Inerview with Julie Marmet
Transcribed and translated interview, February 2022
M: For starters, could you present yourself?
J: My name is Julie Marmet, I studied political science and contemporary art critique. I’m a curator, researcher and militant/lobbyist.
In the past 6 years if created 3 different independant art spaces. The latest one is also a platform from artist professionalisation.
I co-founded GARAGE, an action groupe for artist remunaration in Geneva. Through GARAGE and through Visarte (an organization representing artists intrests politically), I lobby for artist rights and to help better their working conditions.
Through my research, I try to rethink how artists can be paid, their legal and administrative status and how to educate artists about the professional art world.
M: Can you talk about the space you run now?
J: Yes, it is called Espace 3353 and is an indepedant or ‘Off-space’. We think about how to consider artist run spaces as professional and not just experimental, intership-like state of an artists career.
As curator and administrator, I try to pay artists a decent pay, higher than most other institutions and also covering production costs. We also discuss with exhibitors about how to make their practice here professional and not considered emergent.
M: How would you definie an independant art space?
J: It’s a tricky term, since we do depend grately on funding. ‘Off-space’ is also used but it refers to alternative, noninstitutionalized, squat culture, which we aren’t exactly either. Finally, Artist Run Space is sometimes used but this is not ideal either since I’m a curator not an artist.
M: Can you talk about funding possibilities in Switzerland?
J: There are public and private subsidies. There’s a national fund (Pro Helvetia) equivalent to the Mondrian one in NL and the lottery that give money annually but these are only accessible after 2 or 3 years. So until then, you must apply periodically to many smaller regional, city or private funds that give smaller amounts of money directed to specific projects.

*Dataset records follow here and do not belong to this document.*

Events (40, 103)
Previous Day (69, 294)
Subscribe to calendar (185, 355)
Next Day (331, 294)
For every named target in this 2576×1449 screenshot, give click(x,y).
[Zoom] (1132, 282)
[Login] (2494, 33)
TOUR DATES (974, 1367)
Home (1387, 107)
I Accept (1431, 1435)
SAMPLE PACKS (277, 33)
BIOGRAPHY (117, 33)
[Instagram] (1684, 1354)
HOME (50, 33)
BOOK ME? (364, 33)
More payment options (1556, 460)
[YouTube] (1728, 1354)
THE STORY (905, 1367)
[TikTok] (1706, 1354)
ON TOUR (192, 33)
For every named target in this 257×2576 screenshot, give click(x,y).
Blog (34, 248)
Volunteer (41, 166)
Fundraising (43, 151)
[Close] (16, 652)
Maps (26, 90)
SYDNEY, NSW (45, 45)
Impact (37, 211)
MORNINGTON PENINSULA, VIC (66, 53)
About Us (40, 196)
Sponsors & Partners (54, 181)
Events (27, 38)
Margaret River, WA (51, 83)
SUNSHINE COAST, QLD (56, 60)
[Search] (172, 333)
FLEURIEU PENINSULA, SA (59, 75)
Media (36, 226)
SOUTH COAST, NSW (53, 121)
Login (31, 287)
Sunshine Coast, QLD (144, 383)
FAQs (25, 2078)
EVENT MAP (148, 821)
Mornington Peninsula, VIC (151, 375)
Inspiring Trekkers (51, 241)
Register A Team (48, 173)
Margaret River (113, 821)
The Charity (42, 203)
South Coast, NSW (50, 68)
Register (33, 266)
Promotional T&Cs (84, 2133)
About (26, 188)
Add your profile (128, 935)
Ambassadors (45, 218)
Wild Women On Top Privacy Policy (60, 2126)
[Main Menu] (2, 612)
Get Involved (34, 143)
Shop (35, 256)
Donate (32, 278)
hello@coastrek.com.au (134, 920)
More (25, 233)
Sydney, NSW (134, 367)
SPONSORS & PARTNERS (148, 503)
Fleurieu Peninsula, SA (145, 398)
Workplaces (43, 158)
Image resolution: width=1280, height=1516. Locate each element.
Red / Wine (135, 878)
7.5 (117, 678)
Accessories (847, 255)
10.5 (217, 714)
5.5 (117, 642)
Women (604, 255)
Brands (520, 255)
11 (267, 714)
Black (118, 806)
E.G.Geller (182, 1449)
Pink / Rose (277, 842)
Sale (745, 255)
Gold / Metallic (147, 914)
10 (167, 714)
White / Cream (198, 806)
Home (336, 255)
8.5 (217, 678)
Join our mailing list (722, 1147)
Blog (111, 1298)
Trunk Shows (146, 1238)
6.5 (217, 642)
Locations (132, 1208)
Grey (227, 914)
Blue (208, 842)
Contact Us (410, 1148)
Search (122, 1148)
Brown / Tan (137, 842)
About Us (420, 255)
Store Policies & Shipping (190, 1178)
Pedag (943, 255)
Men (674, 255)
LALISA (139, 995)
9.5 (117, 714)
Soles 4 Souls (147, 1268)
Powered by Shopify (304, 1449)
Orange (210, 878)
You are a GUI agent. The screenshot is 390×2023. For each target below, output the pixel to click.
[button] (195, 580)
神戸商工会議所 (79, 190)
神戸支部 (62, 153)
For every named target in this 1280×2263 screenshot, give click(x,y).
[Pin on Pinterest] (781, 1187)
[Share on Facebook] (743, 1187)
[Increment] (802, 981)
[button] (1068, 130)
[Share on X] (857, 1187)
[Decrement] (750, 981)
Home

Comparing Fine Arts to Theatre for example, subsidies are about a 5th of what a play would get, because paying a salary for technicians and actors is normal but for visual artist labour it is not.
M: What would your ideal system for artist remunaration be?
J: Universal Basic Income or some form of permanent research fund. It is impossible to quatify labour hours for artists. A ready made takes drastically less time to make than a sculpture but we cannot distinguish their artistic value.
Our solution, for now, is to pay a fixed amount of money for participating to an exhibition, the idea, the concept. And then have a budget for production costs. If he production is done by a craftsperson, they gets paid, if it is done by the artist, they should also get paid.
One question that we cannot ignore anymore is Art production and the pollution it creates. For artists to get paid they produce works that either get trashed or transported across the globe. How to we finance research and make non-producitve art practices viable?
A big problem in Switzerland is that Art sales are not taxed. Big auction houses and galleries postpone their sales and sign contracts here to avoid paying taxes. Taxing these sales could help to generate income from Art speculation that would be redistributed through a fund. Unfortunatley, politicians oppose this idea because fairs like Art Basel wouldn’t exist if they had taxes and these fairs generate a lot of money for the country.
M: Do you see links between unpaid art labour and unpaid internships?
J: Covid revealed that, even when museums and galleries close, artists keep working and need income to survive. In the UK, artist remunaration struggles are often united with other forms of unpaid labour like interns.
I find that looking into volunteers in festivals is more relevant. Both sectors are cultural but neither of them would run without unpaid labour. To me, this speaks a lot about how, unfortunatley, culture depends on free labour.